Si bien este Fondo de la ONU firmó en diciembre con los talibanes un acuerdo para abrir escuelas y brindar otras ayudas a los menores en zonas remotas, ahora está por verse si lo pactado sigue en pie.
Mustafa Ben Messaoud informó que la mitad de los 20 millones de afganos requeridos de asistencia humanitaria son niños. Los protectores de la infancia tienen mucho trabajo allí, por eso 11 de las 13 oficinas de la Unicef en el país continúan sus operaciones cuando todo parece cerrarse.
En contraste con los que llegaron, mataron… y huyeron, Naciones Unidas mantiene activos su estructura y su personal. Van «a la contra»: mientras crece la puja por salir, ellos luchan por quedarse.
De momento, la Unicef y la Organización Mundial de la Salud solicitaron, en comunicado conjunto, «el establecimiento de un puente aéreo» que viabilice una labor humanitaria que ahora parece misión imposible.
No, el pronóstico no es bueno para la infancia cuando las «variables» nacionales son violencia crecida, azote de la COVID-19 y recia sequía, de ahí el argumento de la Unicef para permanecer: «millones seguirán necesitando servicios esenciales, como salud, campañas de vacunación contra la poliomielitis y el sarampión, nutrición, protección, refugio, agua y saneamiento».
Ciertamente, Occidente parece plantearse cómo sacar a selectos colaboradores locales, pero no se ve a la misma altura la pregunta de qué será de los seres desvalidos que, adentro, pudieran quedar en posición más vulnerable. «Se estima —alerta Unicef— que un millón de niños sufrirán desnutrición aguda grave en el transcurso de 2021 y podrían morir sin tratamiento».
La bandera de los talibanes. Foto: EPA.
En lo que va de año, 552 niños afganos han muerto y más de 1 400 fueron heridos, según recoge un estudio del organismo. Otras cifras para lamentar son que 4,2 millones de muchachos no van a la escuela y que 435 000 pequeños y mujeres se han desplazado para huir de la violencia. Encima de eso —porque hay sequía, pero el dolor no «escampa»—, «informes apuntan que los niños están siendo reclutados en el conflicto por grupos armados».

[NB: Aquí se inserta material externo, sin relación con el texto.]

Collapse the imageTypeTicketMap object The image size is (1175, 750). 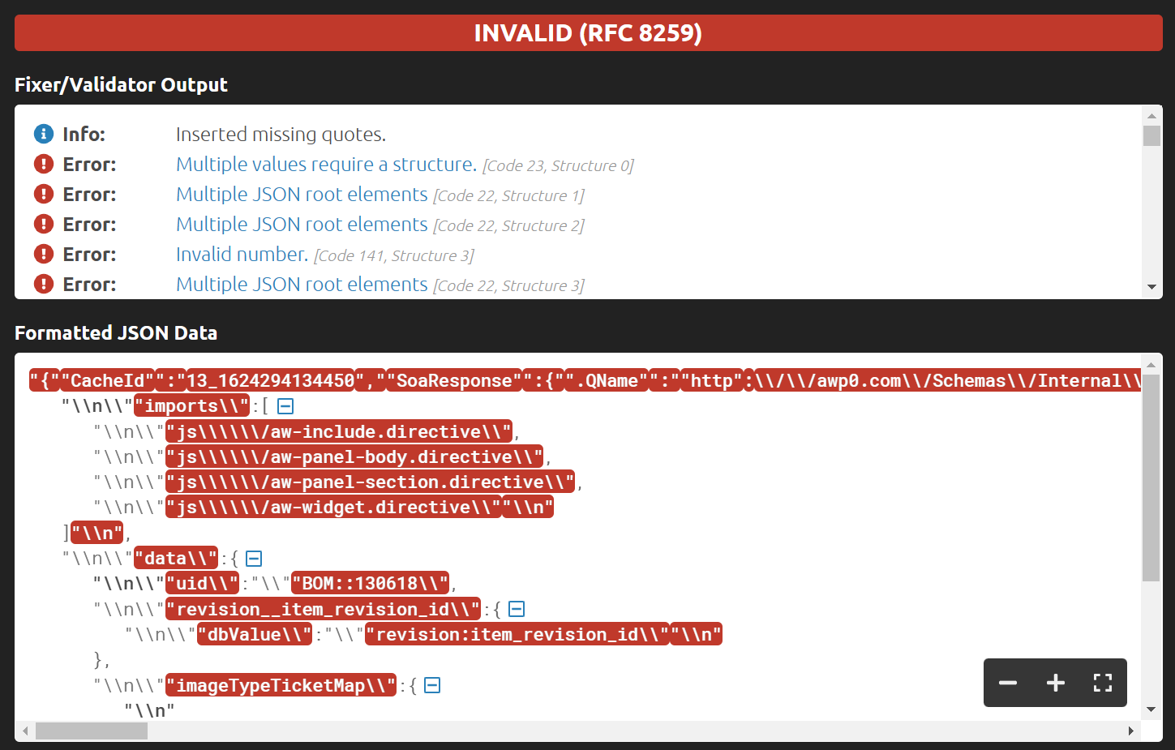point(432,685)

Virginia Gamba, representante especial del secretario general de la ONU para los niños y los conflictos armados, fue tajante en un comunicado: «Es urgente que todas las partes tomen las acciones necesarias para minimizar el daño a los niños y dar prioridad a su protección en la conducción de las hostilidades, así como proteger las escuelas y hospitales».
El último informe de la ONU sobre los niños y los conflictos armados sostiene que 5 770 jóvenes afganos fueron asesinados o mutilados entre enero de 2019 y diciembre de 2020. Tampoco la violencia sexual hace distingos de género: si bien las niñas pueden sufrir atávicas prácticas como el matrimonio temprano y el asesinato por honor, en la nueva situación los niños estarían más expuestos a la abusiva práctica del «bacha bazis».

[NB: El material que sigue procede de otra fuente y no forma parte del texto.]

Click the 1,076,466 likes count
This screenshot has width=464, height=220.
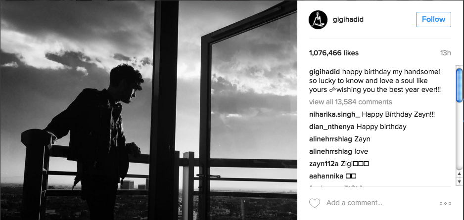coord(334,53)
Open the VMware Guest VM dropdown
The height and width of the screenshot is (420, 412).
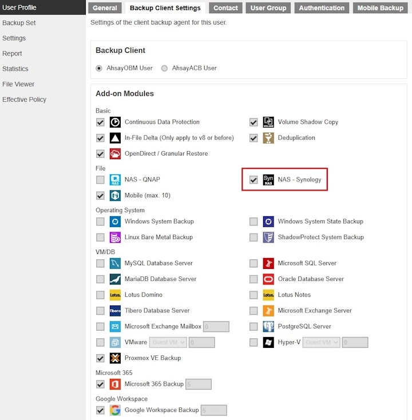click(x=168, y=342)
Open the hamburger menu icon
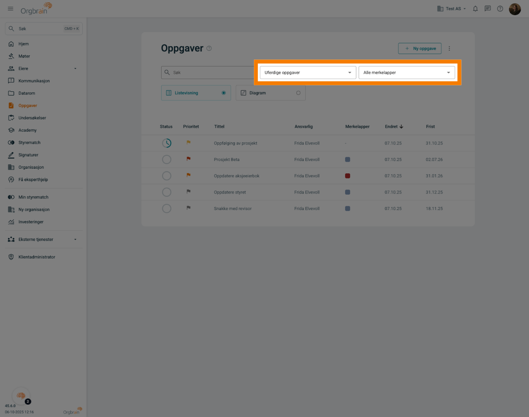Screen dimensions: 529x417 pos(10,8)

Además de ignominia, bacha bazis se traduce como «jugar con niños». El llamado juego no es otro que la vejación de un juguete sexual comprado para esos fines por hombres adinerados que los convierten en sirvientes usados a voluntad.
Según denuncia la organización humanitaria independiente War Child, la función de los menores es bailar vestidos como mujeres en bodas, fiestas y otras celebraciones. Al terminar la noche, la erótica danza termina en abusos sexuales. Porque su número creció durante el pasado capítulo de gobierno de los talibanes, se teme —entre tanto que se teme en la polvareda que azota a ese pueblo— que esta nueva etapa de extremismo multiplique otra vez las heridas bacha bazis.
Hay que ver entonces si, en lo que Biden y Ghani paran de correr, los terrícolas entendemos que el dolor afgano no se curará con armas y nos colocamos al borde de sus cercas de país, ¡para rescatar con ellos amores hacia adentro! Sus niños ya nacieron, ya están allí… merecen que un día la Unicef certifique que su patria les resulta el mejor lugar del mundo para crecer.